Hacker Newsnew | past | comments | ask | show | jobs | submitlogin

Wait, but I thought the question being posed wasn't about the computational complexity of any model but about the power of a given computational model relative to another (e.g. the subject of the CT thesis).

Even if we're talking about just computational complexity, if we allow Turing machines with arbitrary oracles, or (equivalently) we allow arbitrary mathematical constructions in languages, I'm still unsure as to why the complexity matters.

W.r.t the waterfall case. Sure, I agree with that statement, but I'm unsure as to how it plays into the final case---the question isn't about a specific model performing a specific task, but about a model being able to completely replicate another in terms of computational power. Anything I can do in a language (with some functions) I can do in a Turing machine with the appropriate oracles; and conversely, anything I can do in a Turing machine with some given oracles, I can do in a language.



What I get is that the question is "Does it make any sense to compare the two models, or are they just different things?" and the tentative answer is "They are different things, but one end of TOP coincides with TOC".

I'm fully convinced. Both concepts answer different questions, and that is my favorite test (instead of the OP's "does one model map into the other?").


Both models are equally powerful in the things they compute in terms of the Church-Turing Thesis. The TOP view also has other consideration. My point in the article was not to settle the debate on Aaronson's blog but to show that language models and machine models are objectively and inherently so different from one another that comparing them in terms of programming concepts (like types) is meaningless.


And it seems that most of the "my way is superior to yours" is based on setting up strawmen of "yours" to make it be addressing the same questions as "mine".


Yes, but it goes a little further. I can't say my way is superior to yours if my way means solving a harder task and paying market price for it.

I got the leather seats because I chose to pay full price for them.
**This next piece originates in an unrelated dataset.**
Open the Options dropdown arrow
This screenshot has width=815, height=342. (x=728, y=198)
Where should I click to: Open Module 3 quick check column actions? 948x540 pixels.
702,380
That they come as a standard option with the car because the car is more expensive is not an argument. You can choose to pay the same difference in price and have them installed in your car, too.

Whether those leather seats matter or not is no longer an objective question but a question of values, and here is where caring about completely different values is the point.


I see, okay; I caught that point in the article through the first part, but the latter part got me stuck back on the same point hence the question. Thank you for the clarification.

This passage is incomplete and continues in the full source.